Changing stroke rehab and research worldwide now.Time is Brain! trillions and trillions of neurons that DIE each day because there are NO effective hyperacute therapies besides tPA(only 12% effective). I have 523 posts on hyperacute therapy, enough for researchers to spend decades proving them out. These are my personal ideas and blog on stroke rehabilitation and stroke research. Do not attempt any of these without checking with your medical provider. Unless you join me in agitating, when you need these therapies they won't be there.

What this blog is for:

My blog is not to help survivors recover, it is to have the 10 million yearly stroke survivors light fires underneath their doctors, stroke hospitals and stroke researchers to get stroke solved. 100% recovery. The stroke medical world is completely failing at that goal, they don't even have it as a goal. Shortly after getting out of the hospital and getting NO information on the process or protocols of stroke rehabilitation and recovery I started searching on the internet and found that no other survivor received useful information. This is an attempt to cover all stroke rehabilitation information that should be readily available to survivors so they can talk with informed knowledge to their medical staff. It lays out what needs to be done to get stroke survivors closer to 100% recovery. It's quite disgusting that this information is not available from every stroke association and doctors group.

Thursday, March 14, 2024

Exploring the use of ChatGPT in predicting anterior circulation stroke functional outcomes after mechanical thrombectomy: a pilot study

What stupidity, survivors don't want to know about your predictions of failing to recover. They want recovery! DO THE GODDAMN RESEARCH THAT GETS THERE!
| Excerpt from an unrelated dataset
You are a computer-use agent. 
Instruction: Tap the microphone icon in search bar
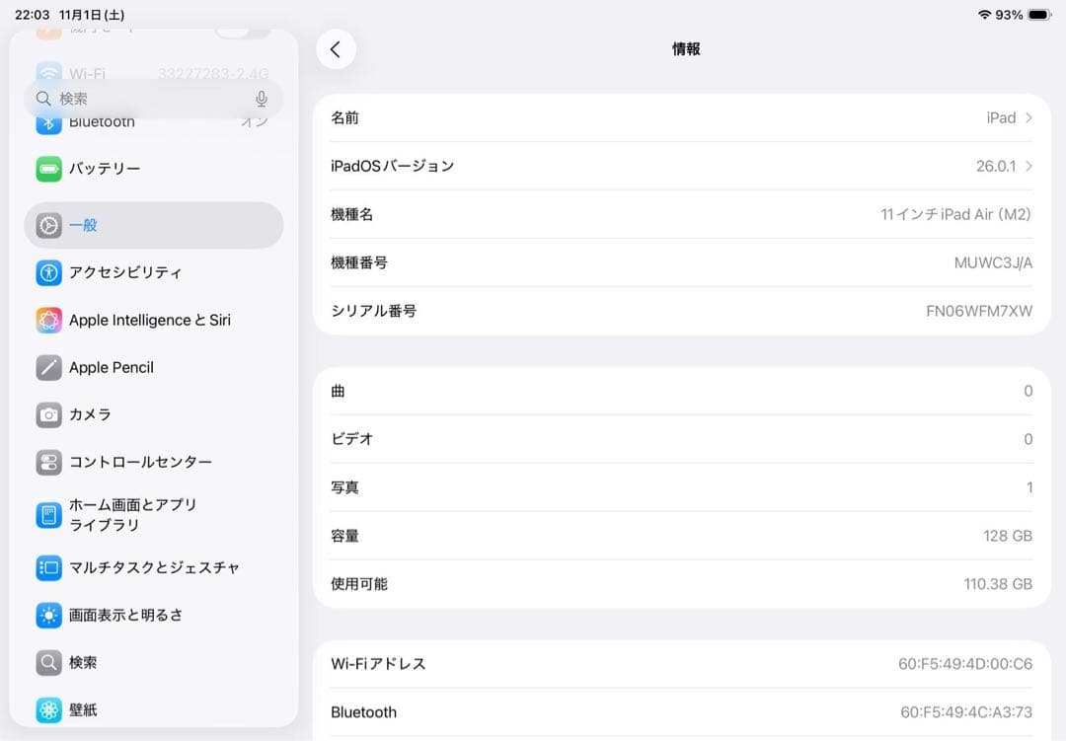tap(261, 98)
 Exploring the use of ChatGPT in predicting anterior circulation stroke functional outcomes after mechanical thrombectomy: a pilot study

  1. Tiago Pedro1,
  2. José Maria Sousa1,
  3. Luísa Fonseca2,3,
  4. Manuel G. Gama2,3,
  5. Goreti Moreira2,3,
  6. Mariana Pintalhão2,3,
  7. Paulo C. Chaves2,3,
  8. Ana Aires3,4,
  9. Gonçalo Alves1,5,
  10. Luís Augusto1,5,
  11. Luís Pinheiro Albuquerque1,5,
  12. Pedro Castro4,6,
  13. Maria Luís Silva1,5
  1. Correspondence to Dr Tiago Pedro, Department of Neuroradiology, Centro Hospitalar Universitário de São João, Porto, 4200-319, Portugal; tiagoliveirapedro@hotmail.com

Abstract

Background Accurate prediction of functional outcomes is crucial in stroke management, but this remains challenging.(No it's not! Where the fuck did you get that stupid idea? Survivors don't give a fuck about your predictions of recovery failure! They want recovery! GET THERE!)

Objective To evaluate the performance of the generative language model ChatGPT in predicting the functional outcome of patients with acute ischemic stroke (AIS) 3 months after mechanical thrombectomy (MT) in order to assess whether ChatGPT can used to be accurately predict the modified Rankin Scale (mRS) score at 3 months post-thrombectomy.

Methods We conducted a retrospective analysis of clinical, neuroimaging, and procedure-related data from 163 patients with AIS undergoing MT. The agreement between ChatGPT’s exact and dichotomized predictions and actual mRS scores was assessed using Cohen’s κ. The added value of ChatGPT was measured by evaluating the agreement of predicted dichotomized outcomes using an existing validated score, the MT-DRAGON.

Results ChatGPT demonstrated fair (κ=0.354, 95% CI 0.260 to 0.448) and good (κ=0.727, 95% CI 0.620 to 0.833) agreement with the true exact and dichotomized mRS scores at 3 months, respectively, outperforming MT-DRAGON in overall and subgroup predictions. ChatGPT agreement was higher for patients with shorter last-time-seen-well-to-door delay, distal occlusions, and better modified Thrombolysis in Cerebral Infarction scores.

Conclusions ChatGPT adequately predicted short-term functional outcomes in post-thrombectomy patients with AIS and was better than the existing risk score. Integrating AI models into clinical practice holds promise for patient care, yet refining these models is crucial for enhanced accuracy in stroke management.

Data availability statement

Data are available upon reasonable request.